Now, your school might well have one or several international partnerships which is great and allows students to make some real-life experiences in a culture other than their own.
However, in this article I’d like to point you to some projects and websites to use in class, either to prepare for a trip abroad or to have the possibility of exploring when going abroad is not possible. So I took a closer look at some of the sources the New York Times mentioned in its article about digital humanities.
Oxford’s Great War Archive
Oxford’s Great War Archive is a fantastic resource for teachers and students alike. Not only does it show everyday life situations in WWI, shown through authentic photography and memorabilia, but in the education section you will find lots of fine teaching materials to help you setup your history classes around the topic.
If you apply the flipped classroom model there can be found self-study materials for students such as video clips and podcasts they can use in order to prepare for a lesson or do a presentation based on what they learnt.
Last but not least, there are interesting discoveries to be made whether you’re a lifelong learner and generally interested in the First World War or if you’re just looking for study materials in college or university.
All in all, such a rich website with tons of useful material such as lesson ideas, film footage, podcasts, texts, photos and more that could keep your students busy for months without having fancy 3D graphics.
But nothing against 3D though if it makes sense and is put in context! Giza 3D is such an example. As the name suggests, the project brings the Giza plateau back to life in 3D. After ten years of research Harvard University and French 3D company Dassault Sytèmes introduced the final result this May. What you and your students will explore is the most accurate illustration of the Giza plateau during pharaoh Khufu’s reign around 2500 B.C.
Not only does this approach bring a new dimension to archeology but to our classrooms as well. Students formerly not overly interested in history might find this “real-life” approach less abstract and therefore find a new motivation.
A little downer is that you need a broadband internet connection and a powerful machine to get a maximum out of the experience. Also, if you use laptops in class it will be helpful to connect mice as the project involves a lot of scrolling and I personally found it all went smoother using a mouse.
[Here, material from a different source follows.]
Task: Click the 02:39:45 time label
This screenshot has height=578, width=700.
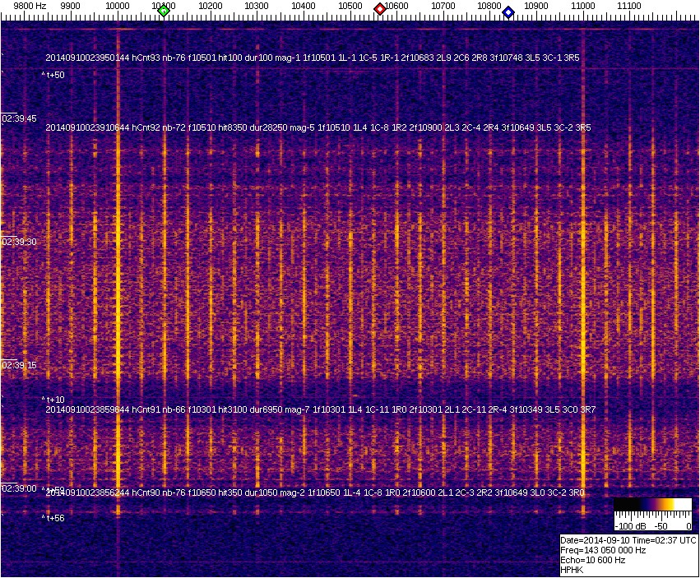Action: point(20,119)
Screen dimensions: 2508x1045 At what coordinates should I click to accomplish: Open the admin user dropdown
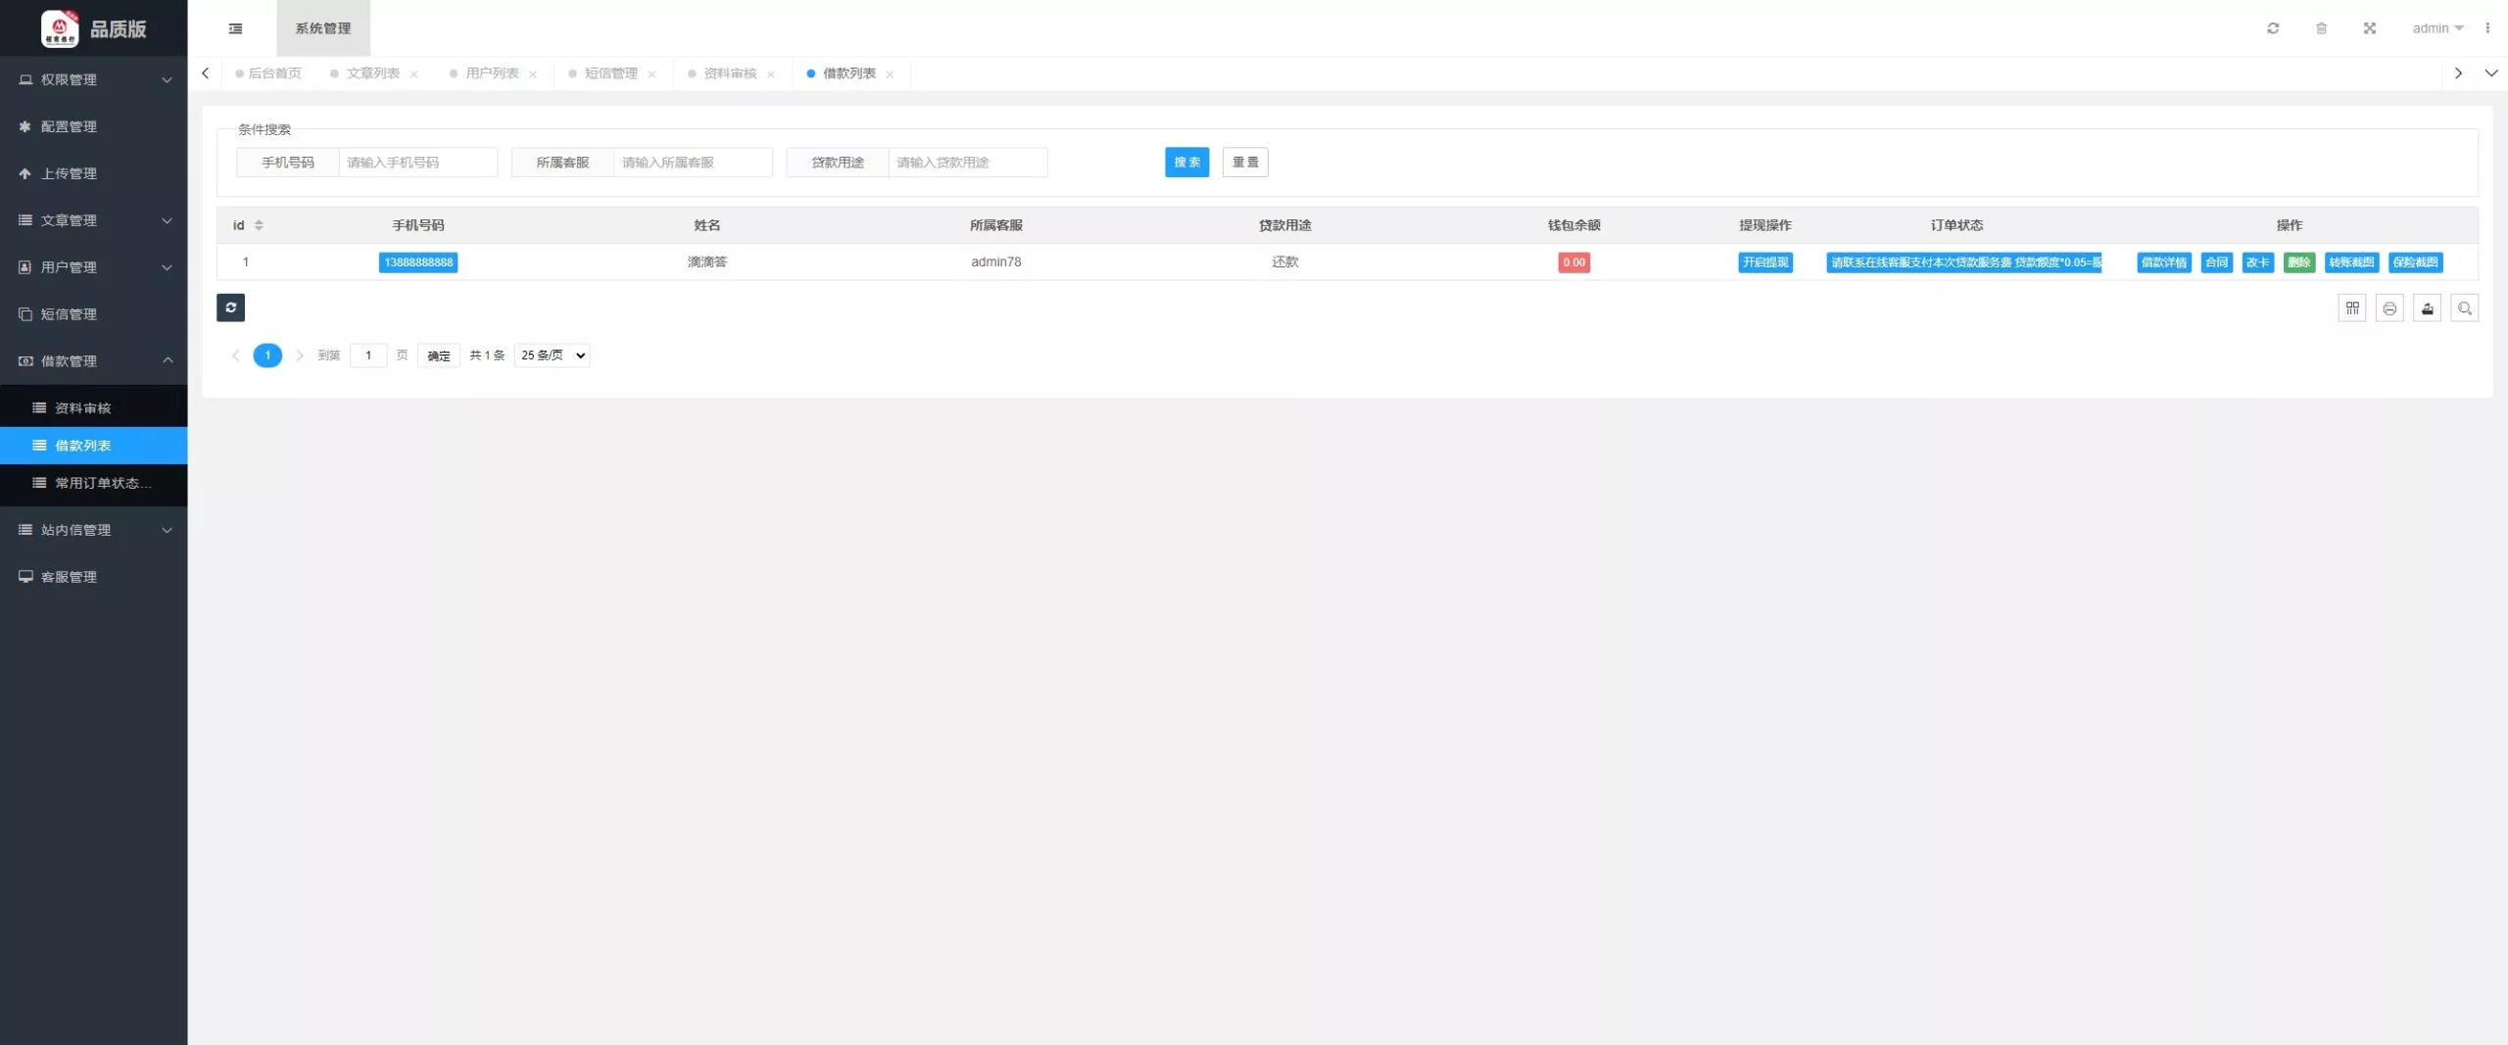tap(2437, 28)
I would definitely recommend the project to give today’s students a near-real experiences of what the plateau looked like more than 4500 years ago.
Uruk Project again takes a different approach. The project is a collaboration of the University of Western Sydney, Australia and the Federation of American Scientists. The teams decided to use the virtual world of Second Life which in recent years found quite some success in the higher education and research community.
Uruk focuses not only on how the Sumerian city looked like around 3000 B.C but also how its inhabitants behaved and worked and interacted with each other and their environment.
The website gives you a short historical reference and it is also very interesting to read about the technology developed that makes the inhabitants of Uruk speak with each other and interact.
What will probably draw your students most to the project are the characters and the story. Under “Agents” they will get introduced to the main characters and under “Demos” you’ll find three episodes as well as access to the latest live prototype if you want (or are able) to take your class into Second Life.